Recorded data
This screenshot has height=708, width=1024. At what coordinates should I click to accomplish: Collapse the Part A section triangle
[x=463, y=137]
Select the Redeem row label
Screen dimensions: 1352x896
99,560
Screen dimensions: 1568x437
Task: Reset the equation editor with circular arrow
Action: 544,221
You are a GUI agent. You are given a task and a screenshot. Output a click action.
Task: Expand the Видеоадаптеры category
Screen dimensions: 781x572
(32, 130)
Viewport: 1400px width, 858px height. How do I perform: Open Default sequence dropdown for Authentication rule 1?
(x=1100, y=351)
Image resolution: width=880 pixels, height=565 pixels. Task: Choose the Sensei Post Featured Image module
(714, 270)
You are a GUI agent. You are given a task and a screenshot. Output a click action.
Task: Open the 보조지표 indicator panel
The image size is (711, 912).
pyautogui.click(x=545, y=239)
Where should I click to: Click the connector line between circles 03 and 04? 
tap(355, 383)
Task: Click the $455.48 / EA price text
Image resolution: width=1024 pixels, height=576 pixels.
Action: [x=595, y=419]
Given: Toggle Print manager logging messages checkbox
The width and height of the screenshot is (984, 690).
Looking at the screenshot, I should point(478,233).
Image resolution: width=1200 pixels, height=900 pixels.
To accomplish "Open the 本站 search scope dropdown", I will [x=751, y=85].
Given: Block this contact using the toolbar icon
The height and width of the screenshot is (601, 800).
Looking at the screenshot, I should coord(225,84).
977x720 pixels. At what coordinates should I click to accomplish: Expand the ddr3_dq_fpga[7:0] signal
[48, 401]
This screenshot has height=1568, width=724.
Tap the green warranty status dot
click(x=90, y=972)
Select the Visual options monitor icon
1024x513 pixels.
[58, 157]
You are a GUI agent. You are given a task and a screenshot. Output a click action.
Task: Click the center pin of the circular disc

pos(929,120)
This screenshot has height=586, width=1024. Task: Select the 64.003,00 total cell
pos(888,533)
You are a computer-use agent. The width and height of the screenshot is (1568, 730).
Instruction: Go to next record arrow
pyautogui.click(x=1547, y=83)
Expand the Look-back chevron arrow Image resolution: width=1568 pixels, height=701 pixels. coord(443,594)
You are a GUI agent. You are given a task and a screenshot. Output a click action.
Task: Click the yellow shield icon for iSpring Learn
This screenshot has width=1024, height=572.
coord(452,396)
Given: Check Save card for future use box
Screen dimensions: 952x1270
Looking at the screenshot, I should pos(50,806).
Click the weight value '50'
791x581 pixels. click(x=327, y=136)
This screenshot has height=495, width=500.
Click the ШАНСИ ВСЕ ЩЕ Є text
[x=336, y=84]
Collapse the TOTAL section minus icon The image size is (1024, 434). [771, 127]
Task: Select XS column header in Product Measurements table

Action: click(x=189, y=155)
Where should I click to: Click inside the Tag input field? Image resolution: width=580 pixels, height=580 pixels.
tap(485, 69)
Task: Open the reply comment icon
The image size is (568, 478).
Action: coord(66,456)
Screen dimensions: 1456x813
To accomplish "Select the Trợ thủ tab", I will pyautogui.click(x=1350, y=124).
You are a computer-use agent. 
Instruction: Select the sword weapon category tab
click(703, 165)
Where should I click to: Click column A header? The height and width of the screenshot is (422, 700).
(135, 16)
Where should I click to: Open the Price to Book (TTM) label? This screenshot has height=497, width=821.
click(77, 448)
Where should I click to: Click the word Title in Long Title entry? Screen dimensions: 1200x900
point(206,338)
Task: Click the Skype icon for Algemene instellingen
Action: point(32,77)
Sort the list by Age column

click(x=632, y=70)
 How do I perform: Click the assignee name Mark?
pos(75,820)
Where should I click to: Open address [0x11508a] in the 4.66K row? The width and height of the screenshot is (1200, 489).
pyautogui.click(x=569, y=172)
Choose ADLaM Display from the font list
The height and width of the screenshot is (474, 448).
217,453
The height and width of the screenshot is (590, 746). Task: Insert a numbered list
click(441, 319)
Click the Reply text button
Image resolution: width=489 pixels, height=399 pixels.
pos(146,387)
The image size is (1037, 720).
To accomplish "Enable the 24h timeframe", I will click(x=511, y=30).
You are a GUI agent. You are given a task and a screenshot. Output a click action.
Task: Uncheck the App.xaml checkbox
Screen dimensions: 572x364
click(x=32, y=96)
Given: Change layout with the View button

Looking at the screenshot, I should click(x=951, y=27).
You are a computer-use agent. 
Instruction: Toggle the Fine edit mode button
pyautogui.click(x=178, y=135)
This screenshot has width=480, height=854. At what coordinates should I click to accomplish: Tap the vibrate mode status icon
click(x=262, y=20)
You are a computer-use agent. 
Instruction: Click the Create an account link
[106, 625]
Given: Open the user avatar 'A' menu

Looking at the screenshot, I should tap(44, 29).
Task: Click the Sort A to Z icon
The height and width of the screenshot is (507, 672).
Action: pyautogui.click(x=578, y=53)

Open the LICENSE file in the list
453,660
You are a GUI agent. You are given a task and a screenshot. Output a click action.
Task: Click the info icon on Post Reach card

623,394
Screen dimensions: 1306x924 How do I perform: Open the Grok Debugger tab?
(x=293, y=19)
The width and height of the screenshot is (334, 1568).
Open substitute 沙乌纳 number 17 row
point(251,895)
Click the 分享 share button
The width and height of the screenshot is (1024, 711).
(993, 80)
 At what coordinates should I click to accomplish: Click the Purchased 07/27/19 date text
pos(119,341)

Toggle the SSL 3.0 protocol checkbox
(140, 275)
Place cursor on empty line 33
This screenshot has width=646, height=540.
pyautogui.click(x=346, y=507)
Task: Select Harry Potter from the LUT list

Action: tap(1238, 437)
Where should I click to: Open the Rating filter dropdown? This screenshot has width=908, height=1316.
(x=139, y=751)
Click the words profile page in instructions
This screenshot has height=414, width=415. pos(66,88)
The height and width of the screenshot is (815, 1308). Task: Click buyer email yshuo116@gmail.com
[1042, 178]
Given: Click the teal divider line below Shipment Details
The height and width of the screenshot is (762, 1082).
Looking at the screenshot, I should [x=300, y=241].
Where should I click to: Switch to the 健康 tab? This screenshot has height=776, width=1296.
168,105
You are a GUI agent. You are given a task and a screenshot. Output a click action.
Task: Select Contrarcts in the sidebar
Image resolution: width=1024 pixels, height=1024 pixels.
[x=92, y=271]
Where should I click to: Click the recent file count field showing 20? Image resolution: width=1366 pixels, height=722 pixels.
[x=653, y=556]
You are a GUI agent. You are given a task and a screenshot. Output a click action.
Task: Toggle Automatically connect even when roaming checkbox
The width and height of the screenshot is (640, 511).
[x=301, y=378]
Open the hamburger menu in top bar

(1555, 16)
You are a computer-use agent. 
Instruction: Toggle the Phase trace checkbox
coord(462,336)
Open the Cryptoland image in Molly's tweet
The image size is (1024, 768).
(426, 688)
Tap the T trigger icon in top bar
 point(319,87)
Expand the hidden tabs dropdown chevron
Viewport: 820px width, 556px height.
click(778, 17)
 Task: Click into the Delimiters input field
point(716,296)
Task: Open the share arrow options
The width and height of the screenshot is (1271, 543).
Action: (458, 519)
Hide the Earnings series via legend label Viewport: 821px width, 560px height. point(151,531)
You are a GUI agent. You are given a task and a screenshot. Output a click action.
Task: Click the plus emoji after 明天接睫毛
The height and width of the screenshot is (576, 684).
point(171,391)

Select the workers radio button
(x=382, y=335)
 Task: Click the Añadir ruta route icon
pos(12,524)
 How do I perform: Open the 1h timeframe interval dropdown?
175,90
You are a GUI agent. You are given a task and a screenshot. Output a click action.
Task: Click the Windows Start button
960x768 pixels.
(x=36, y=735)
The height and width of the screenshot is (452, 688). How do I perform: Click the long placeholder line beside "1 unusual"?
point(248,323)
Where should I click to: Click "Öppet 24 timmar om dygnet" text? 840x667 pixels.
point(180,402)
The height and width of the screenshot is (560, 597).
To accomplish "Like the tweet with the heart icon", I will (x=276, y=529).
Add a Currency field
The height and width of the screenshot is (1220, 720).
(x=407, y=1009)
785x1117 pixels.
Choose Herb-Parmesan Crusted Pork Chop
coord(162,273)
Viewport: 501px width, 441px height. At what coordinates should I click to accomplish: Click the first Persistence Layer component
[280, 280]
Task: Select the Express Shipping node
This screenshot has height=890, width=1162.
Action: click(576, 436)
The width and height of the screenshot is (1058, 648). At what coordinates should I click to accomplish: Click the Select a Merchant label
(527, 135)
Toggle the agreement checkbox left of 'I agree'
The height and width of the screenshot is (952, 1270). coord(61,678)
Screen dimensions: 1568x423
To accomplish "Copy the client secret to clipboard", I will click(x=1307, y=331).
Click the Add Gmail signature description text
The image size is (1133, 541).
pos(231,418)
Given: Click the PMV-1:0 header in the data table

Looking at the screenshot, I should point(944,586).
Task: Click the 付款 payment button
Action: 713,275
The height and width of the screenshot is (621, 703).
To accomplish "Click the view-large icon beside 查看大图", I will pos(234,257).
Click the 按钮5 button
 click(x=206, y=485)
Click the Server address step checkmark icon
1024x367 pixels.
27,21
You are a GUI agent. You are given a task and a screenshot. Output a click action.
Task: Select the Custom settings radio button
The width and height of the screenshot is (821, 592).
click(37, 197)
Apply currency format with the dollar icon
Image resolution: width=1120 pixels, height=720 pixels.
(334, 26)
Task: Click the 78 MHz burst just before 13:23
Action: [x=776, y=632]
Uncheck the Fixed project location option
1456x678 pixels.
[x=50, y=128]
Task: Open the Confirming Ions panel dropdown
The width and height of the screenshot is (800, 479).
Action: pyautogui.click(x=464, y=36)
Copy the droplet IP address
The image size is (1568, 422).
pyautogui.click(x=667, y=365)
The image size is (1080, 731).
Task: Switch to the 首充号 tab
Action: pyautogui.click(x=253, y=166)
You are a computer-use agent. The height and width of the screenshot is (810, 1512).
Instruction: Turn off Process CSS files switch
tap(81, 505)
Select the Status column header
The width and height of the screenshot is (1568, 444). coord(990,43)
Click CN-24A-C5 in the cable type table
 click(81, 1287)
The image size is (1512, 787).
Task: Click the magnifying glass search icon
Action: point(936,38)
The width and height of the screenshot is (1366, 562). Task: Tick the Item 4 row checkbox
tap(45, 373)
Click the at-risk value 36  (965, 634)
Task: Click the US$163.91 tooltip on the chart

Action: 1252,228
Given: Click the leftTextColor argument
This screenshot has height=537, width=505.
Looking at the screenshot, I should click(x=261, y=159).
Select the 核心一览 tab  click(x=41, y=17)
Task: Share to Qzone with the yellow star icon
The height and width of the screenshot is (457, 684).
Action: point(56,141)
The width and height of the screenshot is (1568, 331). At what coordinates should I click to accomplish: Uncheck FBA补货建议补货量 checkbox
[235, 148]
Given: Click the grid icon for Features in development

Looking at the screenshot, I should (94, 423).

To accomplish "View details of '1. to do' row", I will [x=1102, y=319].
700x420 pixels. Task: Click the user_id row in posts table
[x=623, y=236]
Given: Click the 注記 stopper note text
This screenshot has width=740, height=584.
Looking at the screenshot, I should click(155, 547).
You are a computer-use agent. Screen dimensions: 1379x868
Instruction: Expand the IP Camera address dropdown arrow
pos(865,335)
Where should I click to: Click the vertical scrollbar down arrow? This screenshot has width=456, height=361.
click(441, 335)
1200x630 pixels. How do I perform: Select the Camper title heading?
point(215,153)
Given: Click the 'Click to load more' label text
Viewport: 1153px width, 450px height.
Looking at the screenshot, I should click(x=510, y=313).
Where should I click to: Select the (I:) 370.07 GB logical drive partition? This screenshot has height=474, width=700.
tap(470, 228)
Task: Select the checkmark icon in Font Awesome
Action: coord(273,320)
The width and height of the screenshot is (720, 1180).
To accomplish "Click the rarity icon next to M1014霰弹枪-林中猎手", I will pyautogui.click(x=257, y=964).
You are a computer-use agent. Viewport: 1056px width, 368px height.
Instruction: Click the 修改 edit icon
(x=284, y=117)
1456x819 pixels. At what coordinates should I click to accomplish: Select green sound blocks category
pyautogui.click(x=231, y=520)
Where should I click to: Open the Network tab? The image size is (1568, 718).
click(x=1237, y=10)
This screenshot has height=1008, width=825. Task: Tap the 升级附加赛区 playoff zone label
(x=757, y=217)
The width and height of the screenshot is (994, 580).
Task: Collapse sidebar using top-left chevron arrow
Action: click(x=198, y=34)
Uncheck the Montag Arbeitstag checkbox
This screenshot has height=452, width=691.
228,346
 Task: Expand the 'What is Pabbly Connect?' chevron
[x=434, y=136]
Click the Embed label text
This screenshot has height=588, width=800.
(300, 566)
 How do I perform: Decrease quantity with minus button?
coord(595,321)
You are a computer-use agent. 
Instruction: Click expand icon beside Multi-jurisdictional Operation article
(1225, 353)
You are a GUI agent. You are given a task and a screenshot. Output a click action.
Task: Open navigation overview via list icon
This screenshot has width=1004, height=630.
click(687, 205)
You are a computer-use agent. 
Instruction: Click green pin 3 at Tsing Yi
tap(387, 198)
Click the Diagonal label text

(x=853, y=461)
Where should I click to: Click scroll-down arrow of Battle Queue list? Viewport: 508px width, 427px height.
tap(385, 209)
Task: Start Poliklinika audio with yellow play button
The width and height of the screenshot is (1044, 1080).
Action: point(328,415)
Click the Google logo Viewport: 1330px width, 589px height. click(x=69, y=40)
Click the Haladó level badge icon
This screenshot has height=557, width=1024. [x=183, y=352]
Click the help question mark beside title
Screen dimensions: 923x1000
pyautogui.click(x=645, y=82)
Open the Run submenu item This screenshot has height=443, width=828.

Work required: Copy all lines from the entries that contain the word "panel".

Output for this exercise:
Task: Open the 보조지표 indicator panel
Task: Open the Confirming Ions panel dropdown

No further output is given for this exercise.